* **ACTIVITY**
Below are some entries. Reproduce them word for word.

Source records
· · · · · · ·
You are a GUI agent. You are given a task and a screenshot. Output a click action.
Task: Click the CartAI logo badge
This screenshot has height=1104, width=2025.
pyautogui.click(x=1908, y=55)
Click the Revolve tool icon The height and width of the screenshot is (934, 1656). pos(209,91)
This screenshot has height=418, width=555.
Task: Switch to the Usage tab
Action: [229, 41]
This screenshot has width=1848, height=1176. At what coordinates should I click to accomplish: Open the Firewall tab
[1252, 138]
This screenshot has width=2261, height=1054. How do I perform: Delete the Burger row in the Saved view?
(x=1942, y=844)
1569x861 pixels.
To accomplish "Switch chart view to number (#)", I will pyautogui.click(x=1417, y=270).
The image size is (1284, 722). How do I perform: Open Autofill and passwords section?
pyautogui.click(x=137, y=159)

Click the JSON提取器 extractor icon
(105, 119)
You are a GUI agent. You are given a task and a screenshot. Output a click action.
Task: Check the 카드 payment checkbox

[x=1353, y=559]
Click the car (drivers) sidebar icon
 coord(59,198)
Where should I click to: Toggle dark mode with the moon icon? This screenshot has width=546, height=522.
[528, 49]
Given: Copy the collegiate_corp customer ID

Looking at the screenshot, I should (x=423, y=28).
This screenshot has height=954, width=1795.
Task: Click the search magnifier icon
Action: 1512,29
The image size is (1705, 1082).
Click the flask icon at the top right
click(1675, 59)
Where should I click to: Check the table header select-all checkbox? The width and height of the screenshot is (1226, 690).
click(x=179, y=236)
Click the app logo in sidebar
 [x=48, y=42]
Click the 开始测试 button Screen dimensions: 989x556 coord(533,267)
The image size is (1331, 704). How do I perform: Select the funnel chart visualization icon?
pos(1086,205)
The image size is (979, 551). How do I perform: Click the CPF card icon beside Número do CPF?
· · · · · · ·
* **WRITTEN SOLUTION**
You are a GUI agent. You are given a task and a screenshot. Output a click action.
Task: Click the CartAI logo badge
This screenshot has height=1104, width=2025.
pyautogui.click(x=1908, y=55)
Click the Revolve tool icon The height and width of the screenshot is (934, 1656). pos(209,91)
This screenshot has height=418, width=555.
Task: Switch to the Usage tab
Action: [229, 41]
This screenshot has width=1848, height=1176. At what coordinates should I click to accomplish: Open the Firewall tab
[1252, 138]
This screenshot has width=2261, height=1054. How do I perform: Delete the Burger row in the Saved view?
(x=1942, y=844)
1569x861 pixels.
To accomplish "Switch chart view to number (#)", I will pyautogui.click(x=1417, y=270).
The image size is (1284, 722). How do I perform: Open Autofill and passwords section?
pyautogui.click(x=137, y=159)

Click the JSON提取器 extractor icon
(105, 119)
You are a GUI agent. You are given a task and a screenshot. Output a click action.
Task: Check the 카드 payment checkbox

[x=1353, y=559]
Click the car (drivers) sidebar icon
 coord(59,198)
Where should I click to: Toggle dark mode with the moon icon? This screenshot has width=546, height=522.
[528, 49]
Given: Copy the collegiate_corp customer ID

Looking at the screenshot, I should (x=423, y=28).
This screenshot has height=954, width=1795.
Task: Click the search magnifier icon
Action: 1512,29
The image size is (1705, 1082).
Click the flask icon at the top right
click(1675, 59)
Where should I click to: Check the table header select-all checkbox? The width and height of the screenshot is (1226, 690).
click(x=179, y=236)
Click the app logo in sidebar
 [x=48, y=42]
Click the 开始测试 button Screen dimensions: 989x556 coord(533,267)
The image size is (1331, 704). How do I perform: Select the funnel chart visualization icon?
pos(1086,205)
The image size is (979, 551). How do I perform: Click the CPF card icon beside Número do CPF?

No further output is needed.